This months Book Prize is a copy of - Above the Line: how to create a company culture that engages employees, delights customers and delivers results, Michael Henderson
Book review by Michelle Gardner - Above the Line: how to create a company culture that engages employees, delights customers and delivers results, Michael Henderson Wiley - ISBN: 978-0-7303-1250-5
Henderson takes an anthropologist’s perspective on culture in organisations. His central arguments are that culture is created by the people in an organisation, and that culture is more important than strategy in determining success. Aligning culture with strategy is therefore immensely powerful but cannot be controlled by senior management. However, the author sets out a structured approach and some actions for encouraging a successful culture.
A large part of the book is spent exploring what we mean by ‘culture’, its importance to organisational success, and the characteristics of ‘above the line’ (successful) and ‘below the line’ (unsuccessful) cultures. The style is ‘chatty’ and slightly repetitive, taking the reader step-by-step in detail through definitions, explanations and arguments with plenty of examples from his experience. It reads almost as if he is in the room, leading a workshop and trying hard to convince a sceptic of the value of his approach.

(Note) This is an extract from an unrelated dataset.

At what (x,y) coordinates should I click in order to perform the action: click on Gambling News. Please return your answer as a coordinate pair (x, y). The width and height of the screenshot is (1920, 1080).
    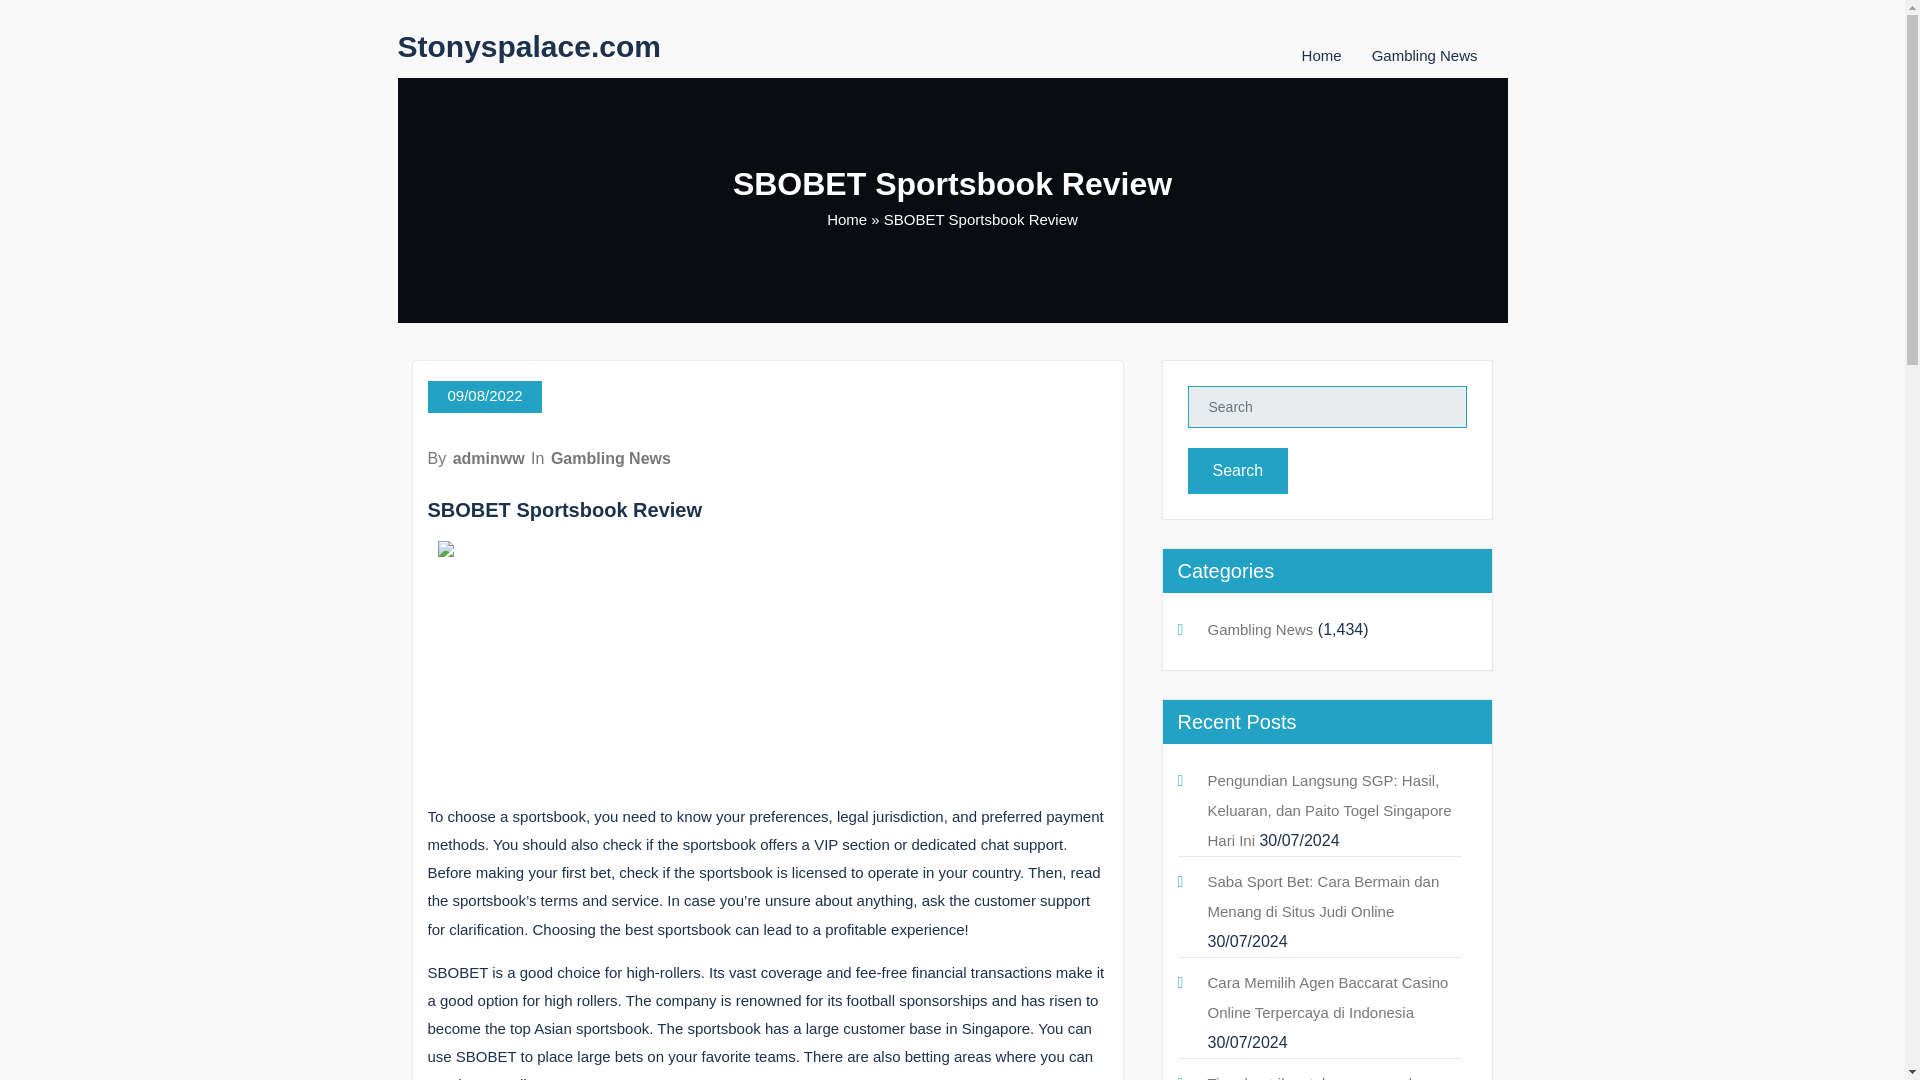
    Looking at the image, I should click on (1260, 630).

The book is aimed at leaders in a position to influence culture, but might also be useful to those in a consultancy role as it rehearses answers to the opposition you might face on the importance of culture.
If you want a book that gets to the point quickly or without business school jargon, this may not be for you. Working for a disability charity I also struggled with the term ‘disabled culture’ as a below the line category (I note this is omitted from the list on the cover). ‘Diseased’ would equally have provided alliteration with ‘dead’ and ‘dying’?
Despite some of the irritations I had with the book, I think the author sets out a number of useful concepts for understanding culture and I will be returning to some sections to see how I might apply them in my organisation, but only alongside other literature on culture.